Divorce is one of life’s most stressful events. In fact, research shows that ending a marriage is second only to the death of a spouse as a predictor of illness. So in order to stay healthy, it makes sense to incorporate stress-reduction techniques early and often throughout the process. Here are three suggestions:
  1. Find an emotional outlet. It is common to focus on the loss you feel at the end of a relationship. While you may be tempted to suppress these unpleasant feelings, doing so will prevent you from moving past them. Make an effort to confront your negative emotions by talking them out with supportive friends or a therapist. It is normal to want to isolate yourself, but relationships are important. The end of your marriage does not mean that you must go through life alone. Putting your thoughts and fears on paper can also help you articulate your feelings and gain some clarity about your past, present and future.
  2. Practice self-care. Stressful times require that you become more intentional about taking care of yourself. Eating nourishing, nutrient-rich foods will give your body the fuel it needs to maintain your energy levels.
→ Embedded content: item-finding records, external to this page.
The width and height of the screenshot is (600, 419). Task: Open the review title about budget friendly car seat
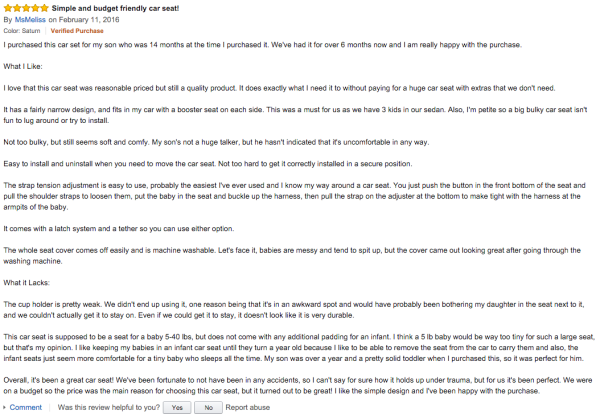tap(115, 8)

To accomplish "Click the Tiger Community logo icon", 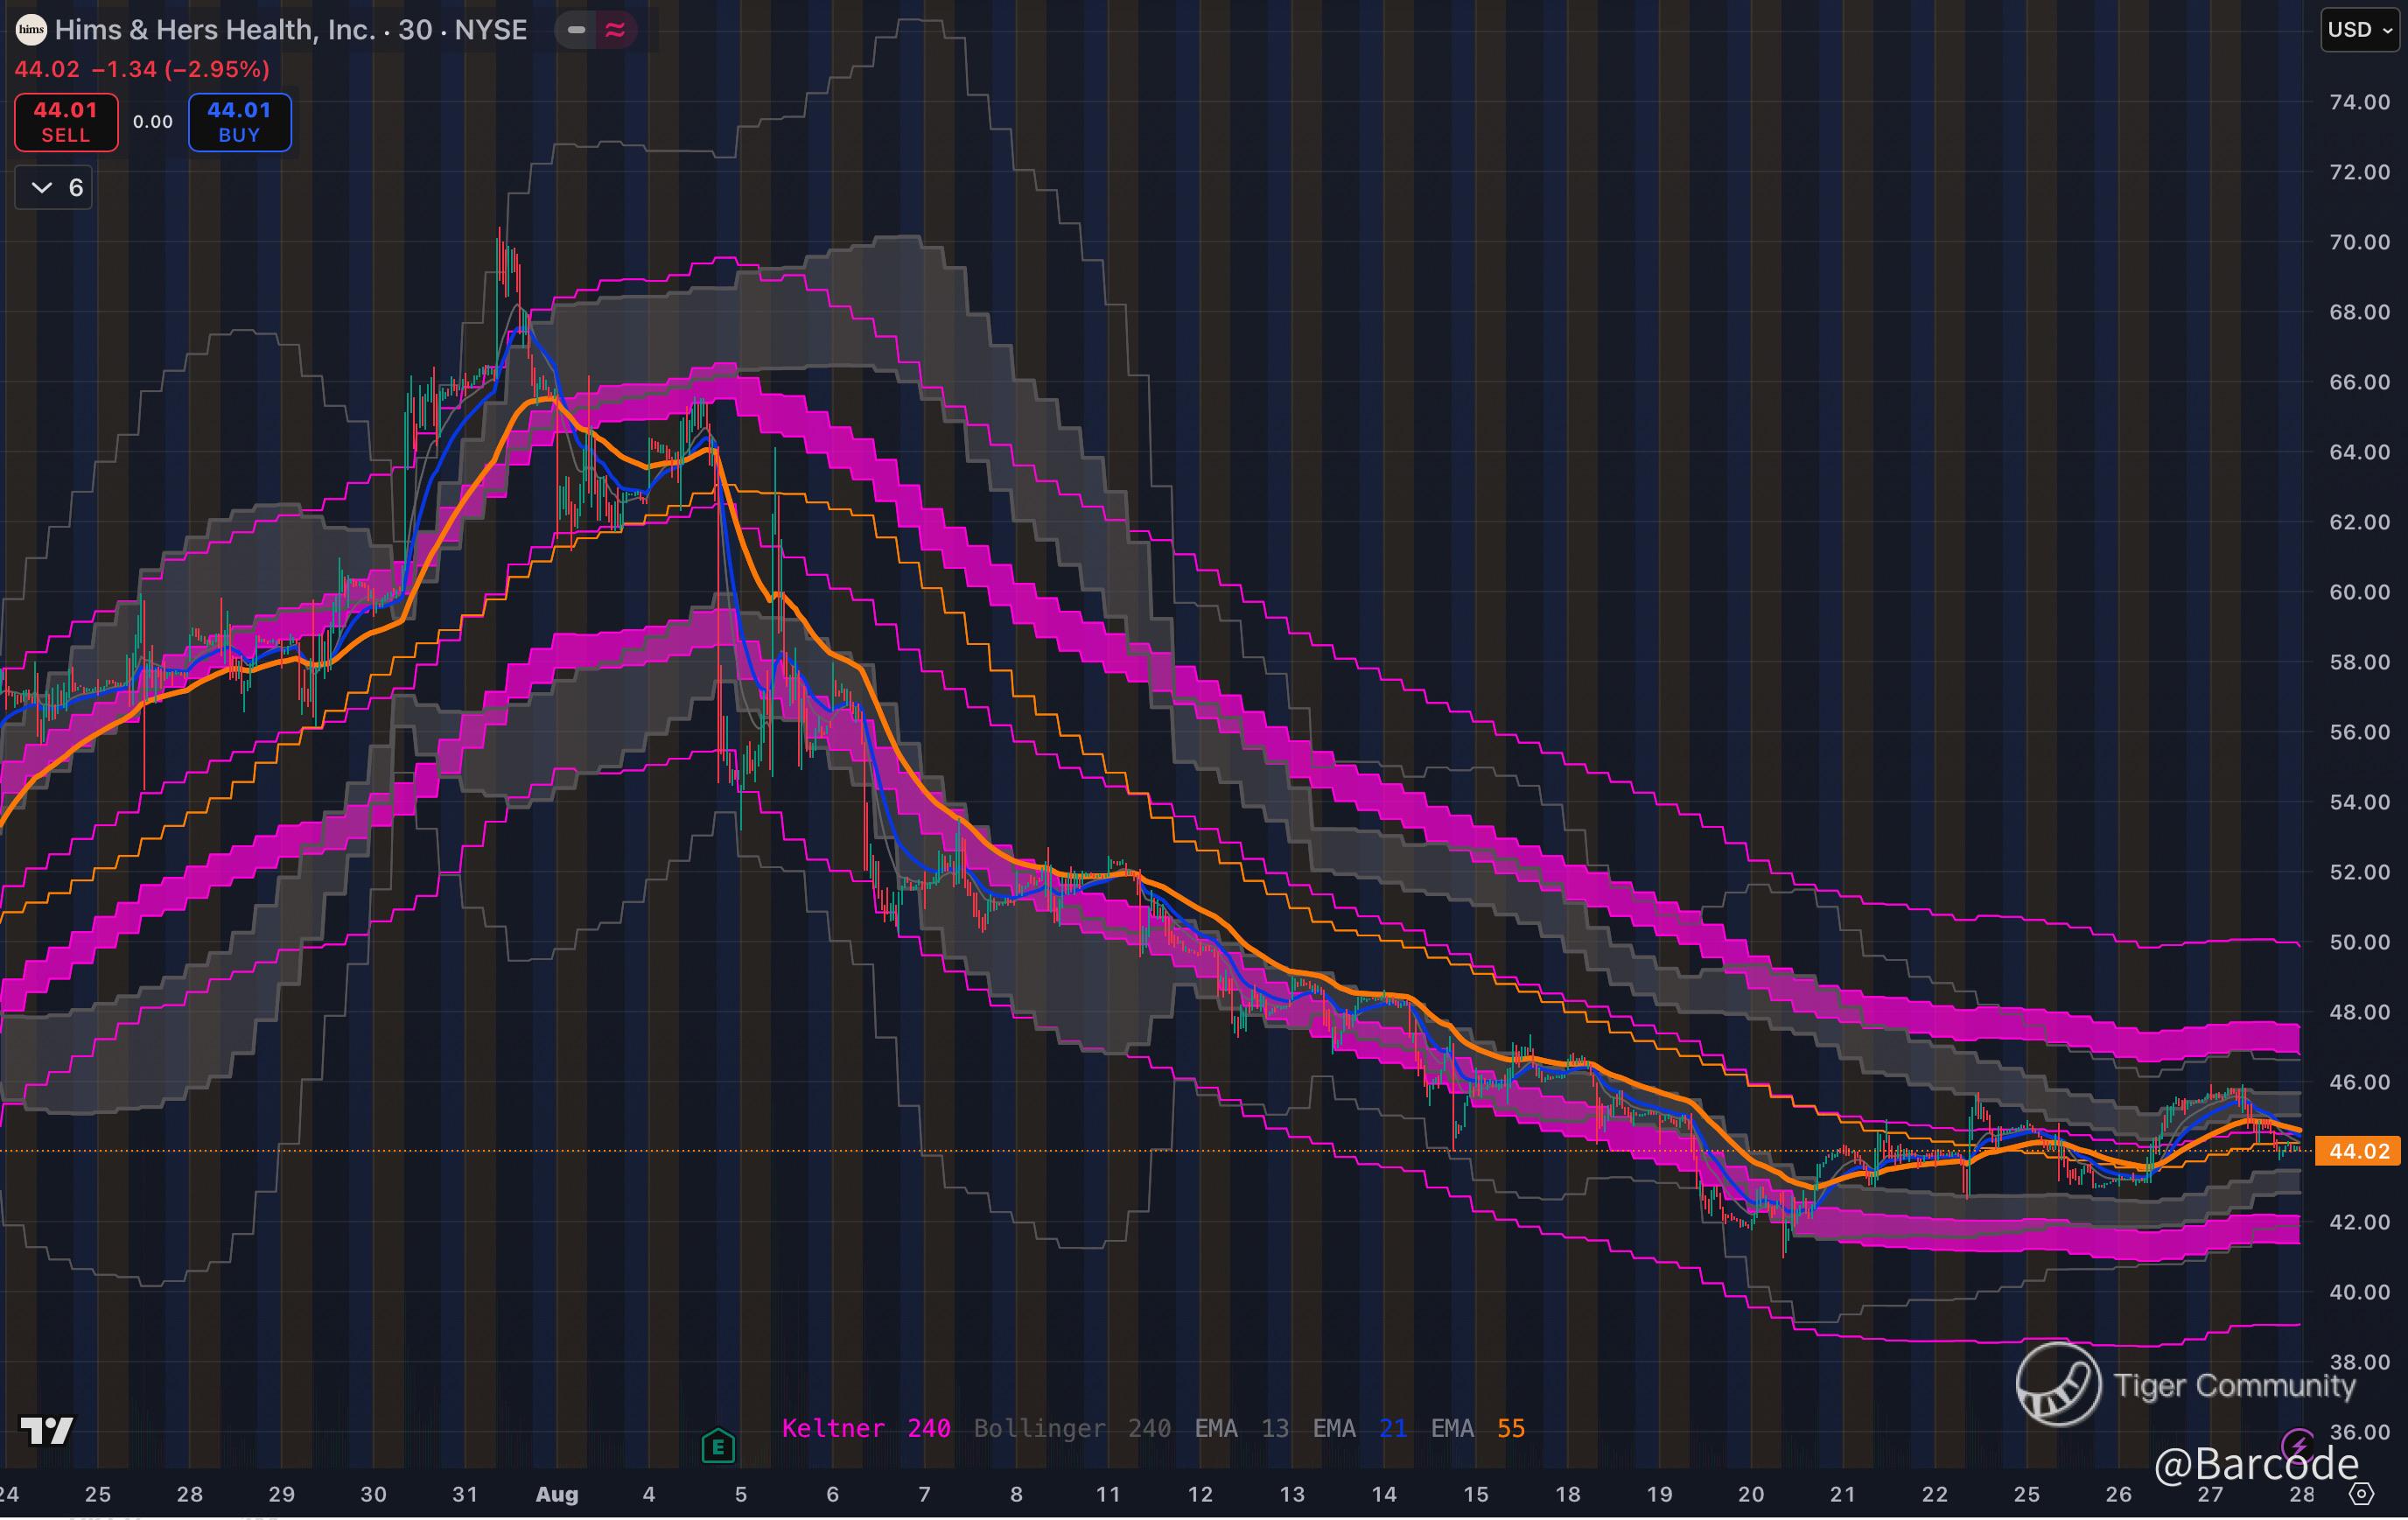I will (2058, 1384).
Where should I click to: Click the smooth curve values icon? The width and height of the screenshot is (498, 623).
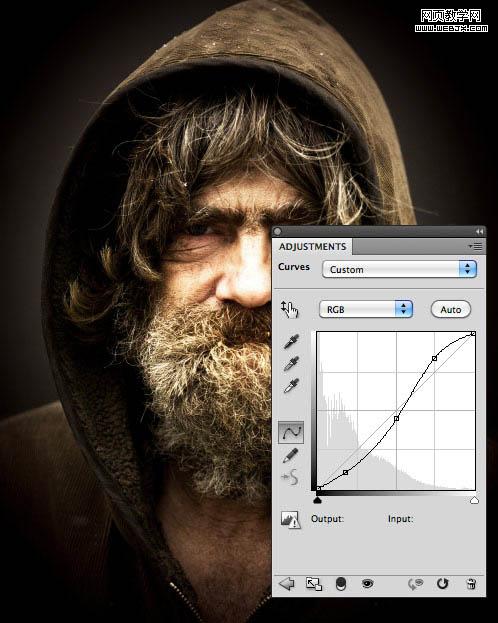pyautogui.click(x=290, y=477)
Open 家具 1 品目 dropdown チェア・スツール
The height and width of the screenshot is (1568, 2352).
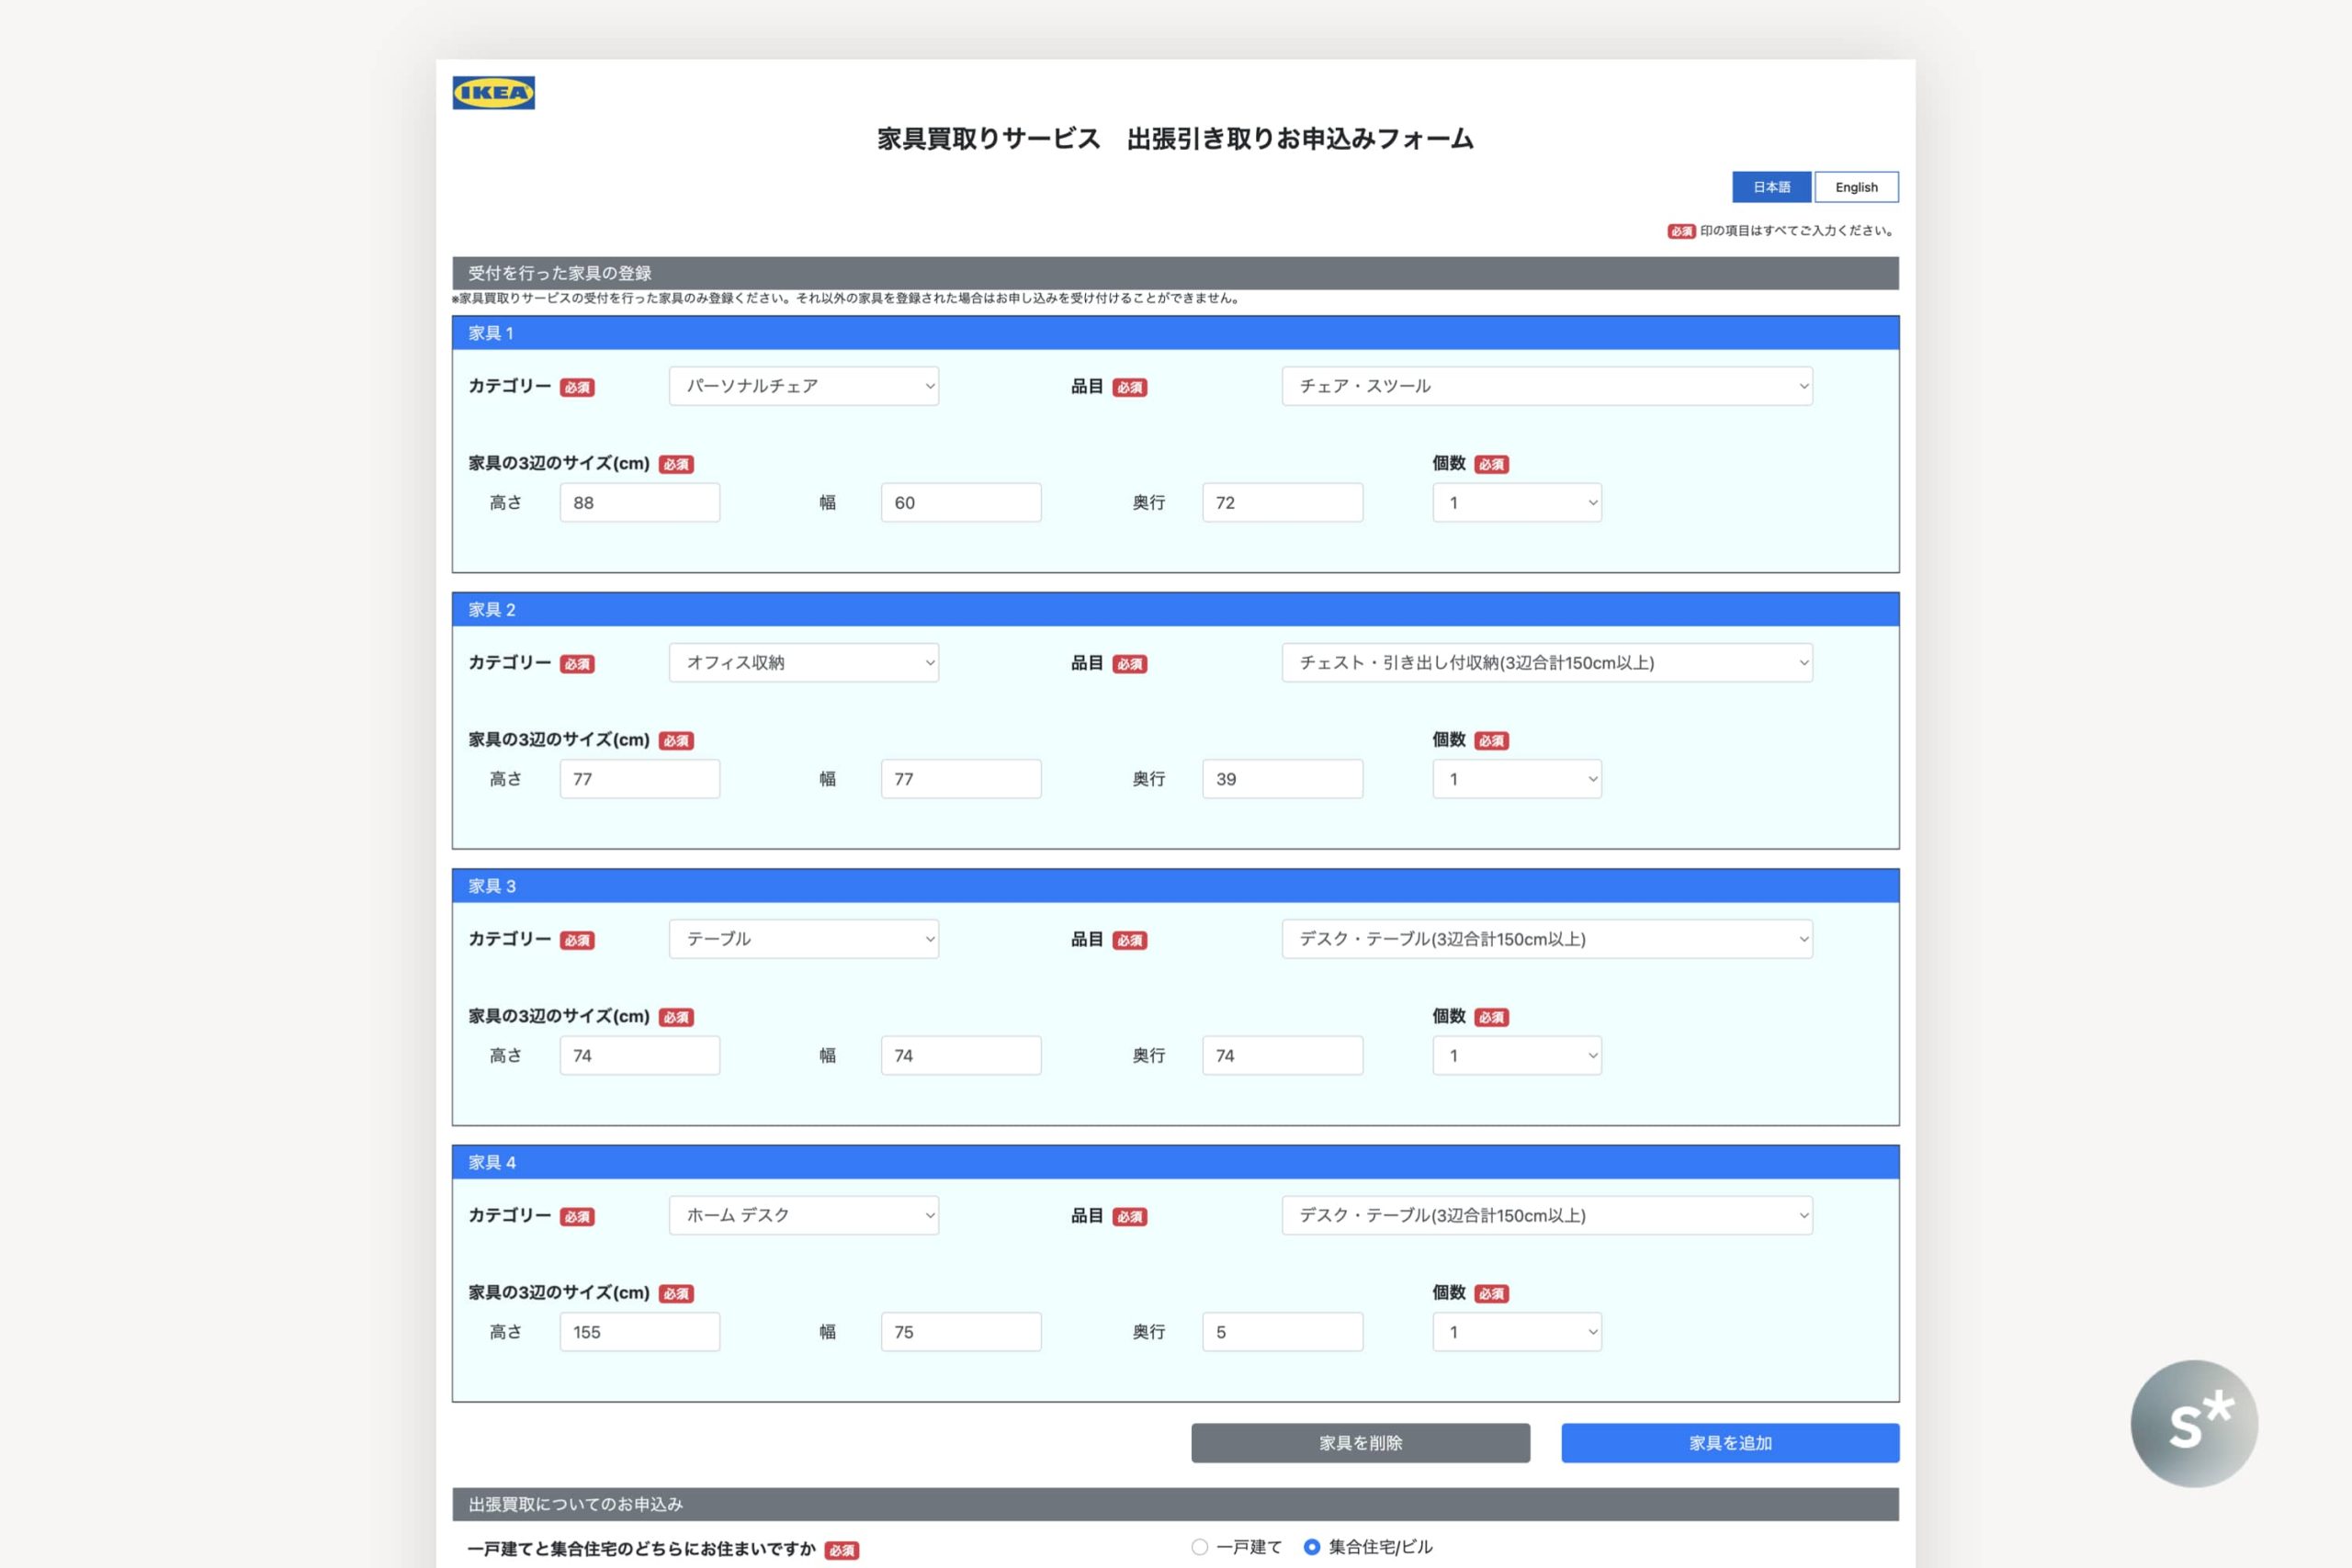coord(1546,386)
Regular exercise can lower your stress levels and provide a healthy distraction from your worries. Treating yourself to something you love, such as a round of golf or massage, can alleviate stress.  Creating space for relaxation is essential also, whether it’s reading a good book, doing yoga or mediation, or taking a nap. Self-care is essential to the healing process.
  3. Feel gratitude. A breakup is painful and can make it difficult to look past your immediate feelings of pain and loss. Taking the time at the beginning and end of each day to recognize the many gifts you have been given can increase your sense of well-being. Try pausing at various times during the day to remind yourself, “I am grateful.” Some people find it helpful to keep a gratitude journal. Consciously choosing to be grateful on a regular basis can brighten your outlook on life.
Establishing these three healthy habits can help anyone reduce stress. They can be particularly helpful if you are experiencing the disruption of divorce.